Challenging SAT benchmarks for matrix multiplication
Details about these instances are described in the article: Marijn J.H. Heule, Manuel Kauers, Martina Seidl (2019) Local Search for Fast Matrix Multiplication SAT 2019: Lecture Notes in Computer Science 11628: 155-163. https://arxiv.org/abs/1903.11391
Our first method combines ran- domly pairing the type 3 terms with streamlining constraints. The latter was required to limit the search. We expect that local search solvers can be op- timized to efficiently solve the formulas without the streamlining constraints. This may result in schemes that are significantly different compared to ones we found. We prepared ten satisfiable formulas with hardcoded pairings of type 3 terms. Five of these formulas can be solved using yalsat in a few minutes. All of these formulas appear hard for CDCL solvers (and many local search solvers).
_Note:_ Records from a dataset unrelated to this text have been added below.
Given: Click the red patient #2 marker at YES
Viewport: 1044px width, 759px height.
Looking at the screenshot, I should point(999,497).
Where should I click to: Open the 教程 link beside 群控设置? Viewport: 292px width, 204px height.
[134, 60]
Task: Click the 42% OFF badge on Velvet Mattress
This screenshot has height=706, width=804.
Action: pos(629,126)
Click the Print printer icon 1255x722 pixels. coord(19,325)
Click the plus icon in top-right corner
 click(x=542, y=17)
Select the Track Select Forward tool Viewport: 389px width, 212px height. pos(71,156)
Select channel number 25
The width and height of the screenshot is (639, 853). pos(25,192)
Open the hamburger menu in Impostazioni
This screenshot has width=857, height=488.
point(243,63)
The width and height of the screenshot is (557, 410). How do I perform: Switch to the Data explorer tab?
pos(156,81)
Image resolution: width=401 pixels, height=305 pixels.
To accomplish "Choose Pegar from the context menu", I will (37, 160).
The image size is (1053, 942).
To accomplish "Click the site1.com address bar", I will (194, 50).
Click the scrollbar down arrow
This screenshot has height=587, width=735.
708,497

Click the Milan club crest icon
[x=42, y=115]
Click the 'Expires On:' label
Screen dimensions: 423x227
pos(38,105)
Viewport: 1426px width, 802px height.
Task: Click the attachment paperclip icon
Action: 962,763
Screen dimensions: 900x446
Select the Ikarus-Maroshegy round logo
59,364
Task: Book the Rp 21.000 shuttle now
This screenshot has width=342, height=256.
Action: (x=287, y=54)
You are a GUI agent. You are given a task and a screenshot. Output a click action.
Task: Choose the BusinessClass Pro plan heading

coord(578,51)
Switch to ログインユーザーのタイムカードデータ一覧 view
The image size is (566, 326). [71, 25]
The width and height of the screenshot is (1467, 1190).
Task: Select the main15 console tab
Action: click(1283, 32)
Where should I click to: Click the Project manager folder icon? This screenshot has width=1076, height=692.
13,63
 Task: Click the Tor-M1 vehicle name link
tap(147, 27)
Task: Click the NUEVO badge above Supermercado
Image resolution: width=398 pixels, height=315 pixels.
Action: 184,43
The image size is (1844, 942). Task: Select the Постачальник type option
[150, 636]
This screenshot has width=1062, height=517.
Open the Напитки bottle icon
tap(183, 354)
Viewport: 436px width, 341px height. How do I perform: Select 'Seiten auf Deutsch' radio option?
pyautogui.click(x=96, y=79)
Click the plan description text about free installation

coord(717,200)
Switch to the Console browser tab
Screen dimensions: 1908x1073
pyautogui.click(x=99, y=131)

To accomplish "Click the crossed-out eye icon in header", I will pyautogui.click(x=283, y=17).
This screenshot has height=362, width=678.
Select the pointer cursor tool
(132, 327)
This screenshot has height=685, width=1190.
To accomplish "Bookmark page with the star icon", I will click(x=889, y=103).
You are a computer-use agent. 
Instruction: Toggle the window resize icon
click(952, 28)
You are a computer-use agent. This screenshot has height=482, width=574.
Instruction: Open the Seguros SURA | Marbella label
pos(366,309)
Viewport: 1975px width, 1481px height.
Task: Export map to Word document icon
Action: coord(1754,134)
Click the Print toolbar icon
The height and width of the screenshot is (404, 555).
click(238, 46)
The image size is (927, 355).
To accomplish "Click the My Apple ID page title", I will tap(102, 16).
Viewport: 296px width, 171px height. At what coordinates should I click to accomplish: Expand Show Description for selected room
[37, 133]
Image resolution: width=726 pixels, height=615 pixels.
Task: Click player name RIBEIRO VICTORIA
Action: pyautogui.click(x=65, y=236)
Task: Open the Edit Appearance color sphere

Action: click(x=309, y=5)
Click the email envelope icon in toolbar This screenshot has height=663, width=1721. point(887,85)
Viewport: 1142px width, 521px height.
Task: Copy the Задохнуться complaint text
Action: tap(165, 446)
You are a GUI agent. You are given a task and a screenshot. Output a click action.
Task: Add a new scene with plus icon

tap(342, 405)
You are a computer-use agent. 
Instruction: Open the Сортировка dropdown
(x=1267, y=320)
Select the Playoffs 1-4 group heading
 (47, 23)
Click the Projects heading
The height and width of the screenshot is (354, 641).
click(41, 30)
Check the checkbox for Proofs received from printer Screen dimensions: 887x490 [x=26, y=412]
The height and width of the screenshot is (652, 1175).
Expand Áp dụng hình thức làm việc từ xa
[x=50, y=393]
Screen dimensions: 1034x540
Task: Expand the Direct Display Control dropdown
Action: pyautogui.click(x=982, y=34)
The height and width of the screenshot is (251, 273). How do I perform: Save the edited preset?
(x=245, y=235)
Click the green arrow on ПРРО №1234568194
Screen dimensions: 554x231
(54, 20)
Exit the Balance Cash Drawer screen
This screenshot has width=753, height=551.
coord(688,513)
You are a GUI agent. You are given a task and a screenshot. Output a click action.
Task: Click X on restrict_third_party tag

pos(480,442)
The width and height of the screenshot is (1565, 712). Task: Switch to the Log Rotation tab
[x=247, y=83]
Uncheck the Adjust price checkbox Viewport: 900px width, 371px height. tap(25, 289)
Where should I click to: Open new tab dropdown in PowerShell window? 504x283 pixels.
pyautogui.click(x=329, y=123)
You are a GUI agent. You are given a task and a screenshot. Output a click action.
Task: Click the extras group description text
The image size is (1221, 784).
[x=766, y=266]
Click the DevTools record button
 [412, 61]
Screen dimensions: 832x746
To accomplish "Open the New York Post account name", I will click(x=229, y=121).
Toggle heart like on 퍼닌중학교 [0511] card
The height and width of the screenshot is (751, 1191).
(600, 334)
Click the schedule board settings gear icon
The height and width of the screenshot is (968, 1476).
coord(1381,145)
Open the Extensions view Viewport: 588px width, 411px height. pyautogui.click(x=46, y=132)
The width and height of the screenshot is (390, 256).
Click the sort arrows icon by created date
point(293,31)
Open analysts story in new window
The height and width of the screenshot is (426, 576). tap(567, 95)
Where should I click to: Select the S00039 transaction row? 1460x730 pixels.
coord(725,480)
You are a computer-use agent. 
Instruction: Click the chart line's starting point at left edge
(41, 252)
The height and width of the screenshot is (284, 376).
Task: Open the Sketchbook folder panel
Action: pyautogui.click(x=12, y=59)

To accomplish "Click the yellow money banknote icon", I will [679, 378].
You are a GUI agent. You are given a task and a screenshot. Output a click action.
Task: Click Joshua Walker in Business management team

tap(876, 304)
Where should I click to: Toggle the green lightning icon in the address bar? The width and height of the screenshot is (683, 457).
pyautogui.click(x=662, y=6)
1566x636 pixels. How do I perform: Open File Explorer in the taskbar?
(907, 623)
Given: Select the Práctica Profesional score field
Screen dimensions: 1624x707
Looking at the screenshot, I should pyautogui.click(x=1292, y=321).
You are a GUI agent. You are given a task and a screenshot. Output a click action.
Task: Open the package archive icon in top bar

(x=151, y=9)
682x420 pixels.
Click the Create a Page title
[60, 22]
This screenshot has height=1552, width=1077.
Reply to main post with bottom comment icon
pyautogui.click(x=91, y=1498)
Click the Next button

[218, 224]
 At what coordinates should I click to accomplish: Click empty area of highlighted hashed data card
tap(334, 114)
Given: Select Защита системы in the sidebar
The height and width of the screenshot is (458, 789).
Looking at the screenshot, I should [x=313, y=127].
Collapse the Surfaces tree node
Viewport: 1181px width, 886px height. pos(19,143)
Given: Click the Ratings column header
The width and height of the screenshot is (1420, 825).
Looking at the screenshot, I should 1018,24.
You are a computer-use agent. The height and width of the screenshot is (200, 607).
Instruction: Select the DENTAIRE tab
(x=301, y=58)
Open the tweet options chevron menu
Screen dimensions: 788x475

We observed that complete SAT solvers performed weakly on our matrix multiplication instances. It seems therefore unlikely that one could prove any optimality results for the product of two 3 × 3 matrices using SAT solvers in the near future. A more realistic challenge concerns proving unsatisfiability of some subproblems. We prepared ten formulas with 23 multiplications and hardcoded pairings of type 3 terms. We expect that these formulas are unsatisfiable.
All known schemes have the following property: each summand has at least one type 3 term. We do not know whether there exists a scheme with 23 multiplications such that one of the summands contains no type 3 term. The challenge problem blocks the existence of a type 3 term in the last summand and does not have any additional (streamlining) constraints.
The main challenge concerns finding a scheme with only 22 multiplications. The hardness of this challenge strongly depends on whether there exists such a scheme. The repository contains a plain formula for a scheme with 22 multiplications.